• RECORDS FOR THE EXERCISE:
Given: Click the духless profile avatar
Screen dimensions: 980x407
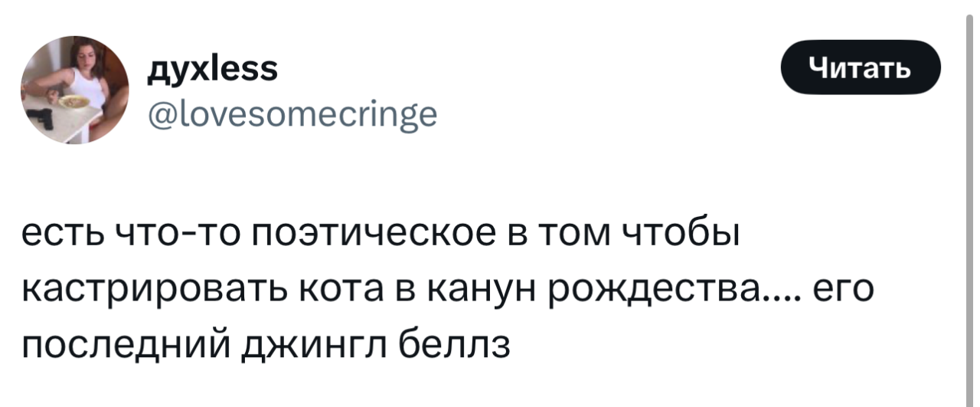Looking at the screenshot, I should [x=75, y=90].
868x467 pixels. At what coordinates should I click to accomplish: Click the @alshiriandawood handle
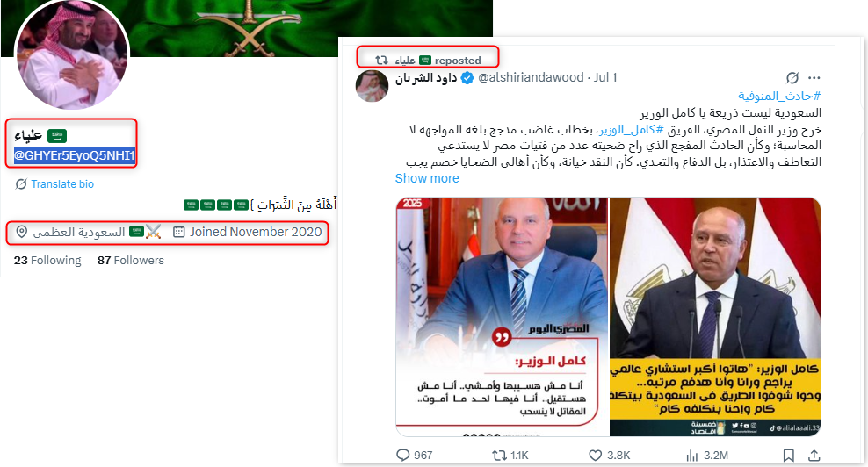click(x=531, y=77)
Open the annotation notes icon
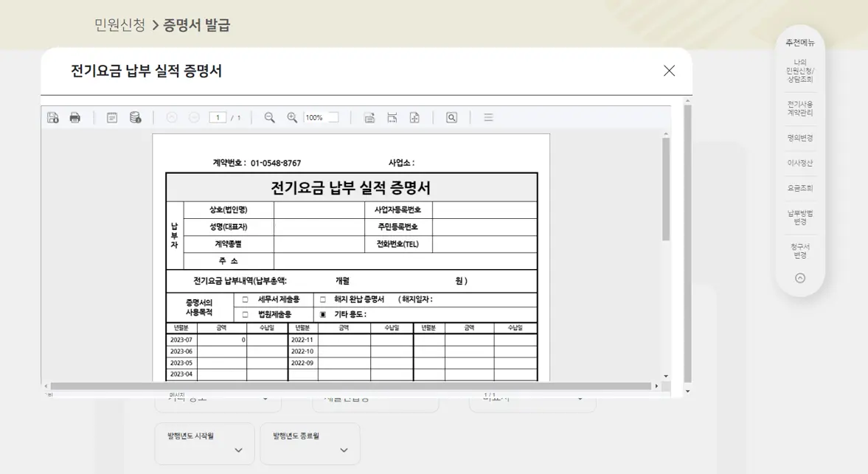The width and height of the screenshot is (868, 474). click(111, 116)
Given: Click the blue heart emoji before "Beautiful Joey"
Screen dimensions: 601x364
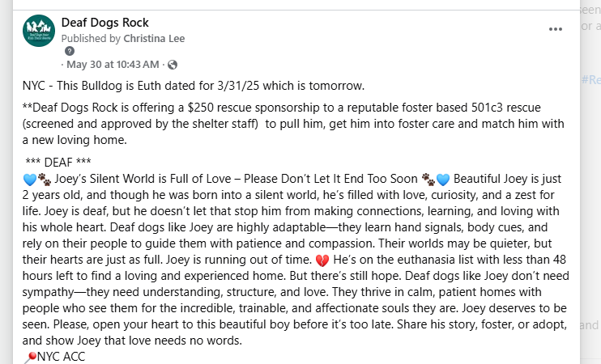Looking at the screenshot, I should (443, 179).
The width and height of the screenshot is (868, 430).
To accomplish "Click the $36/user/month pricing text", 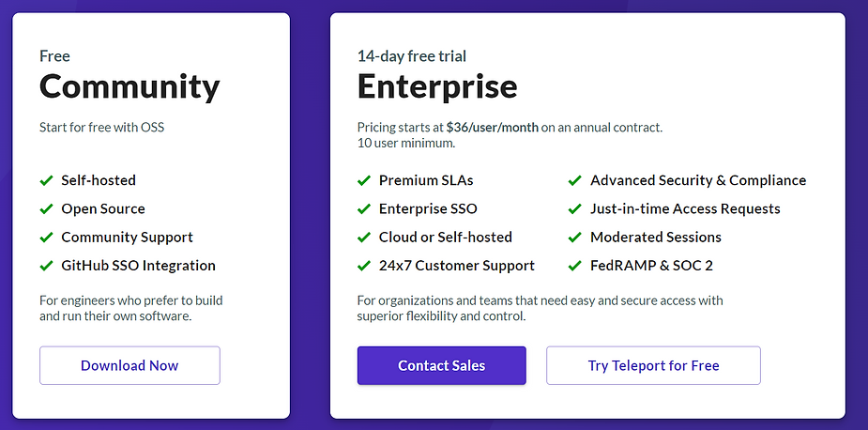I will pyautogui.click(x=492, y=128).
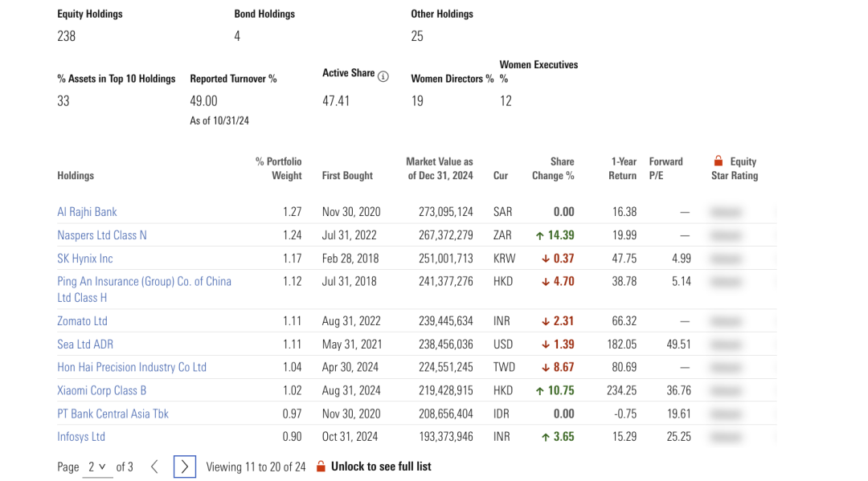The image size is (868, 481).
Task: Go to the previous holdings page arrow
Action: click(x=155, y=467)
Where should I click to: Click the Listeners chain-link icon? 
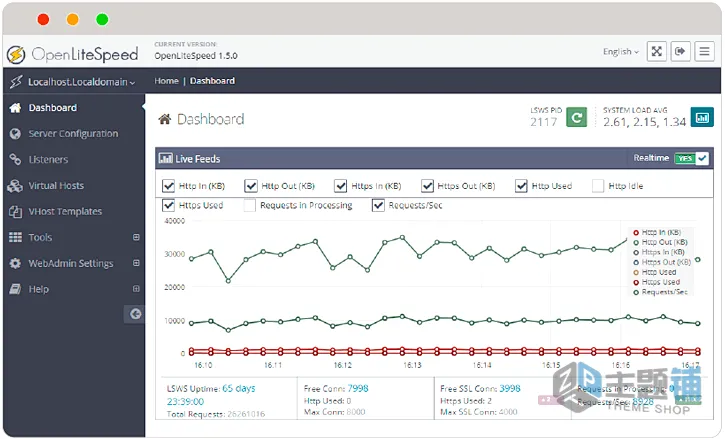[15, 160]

• YOUR INSTRUCTIONS:
Print nothing except the lines from the one with "Where should I" through the last line of the listing, exactly as written and with pictures removed.

• SOLUTION:
Where should I click to: Click the Listeners chain-link icon? 
[15, 160]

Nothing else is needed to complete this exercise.